Parallel fetching with 20 concurrent workers
When loading a store's translation data, Polaris doesn't fetch resources one after another. It runs up to 20 concurrent API calls, pulling products, collections, pages, and articles simultaneously. Combined with cost-aware throttling, this means we use the full API budget without wasting any of it on idle time.
Locale data follows the same pattern. When you open a resource, Polaris fetches translation status for every configured language in parallel instead of checking them sequentially. A store with ten languages loads almost as fast as one with two.
Retry with exponential backoff
Network requests fail. APIs return 500 errors. Connections drop. Rather than surfacing every transient failure to the user, Polaris retries failed requests automatically with exponential backoff.

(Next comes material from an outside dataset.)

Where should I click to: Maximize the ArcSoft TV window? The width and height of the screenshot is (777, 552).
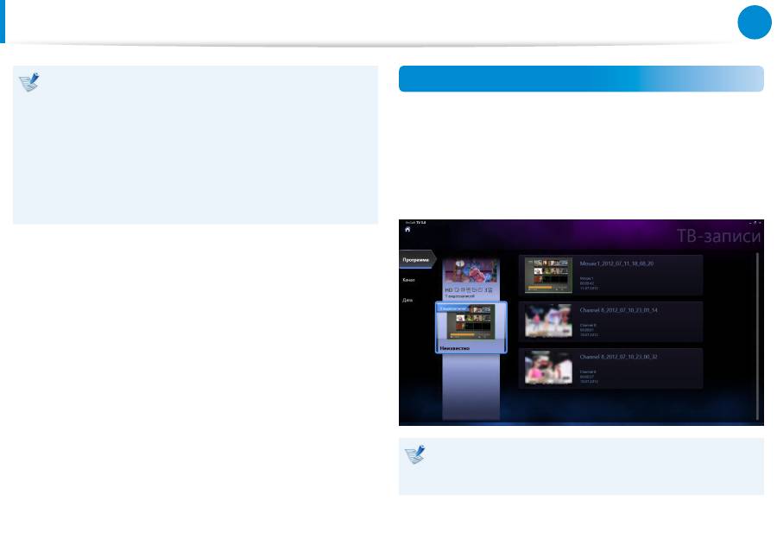[x=754, y=223]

The first retry happens almost immediately; subsequent retries wait progressively longer. Most transient errors resolve themselves without the user ever noticing.
Progressive rendering
Large stores can have thousands of resources. Waiting for every product to load before showing anything creates a poor experience. Polaris uses progressive rendering: resources appear on screen as they're fetched, with the page filling in incrementally. You can start working immediately while the rest of your catalog loads in the background.
The combined effect
None of these optimizations is revolutionary on its own. But together — cost-aware throttling, parallel fetching, automatic retries, and progressive rendering — they add up to a dramatically faster experience. Pages that used to take 30 seconds to load now appear in under 3. Bulk operations that would time out now complete reliably. And merchants never see a rate limit error.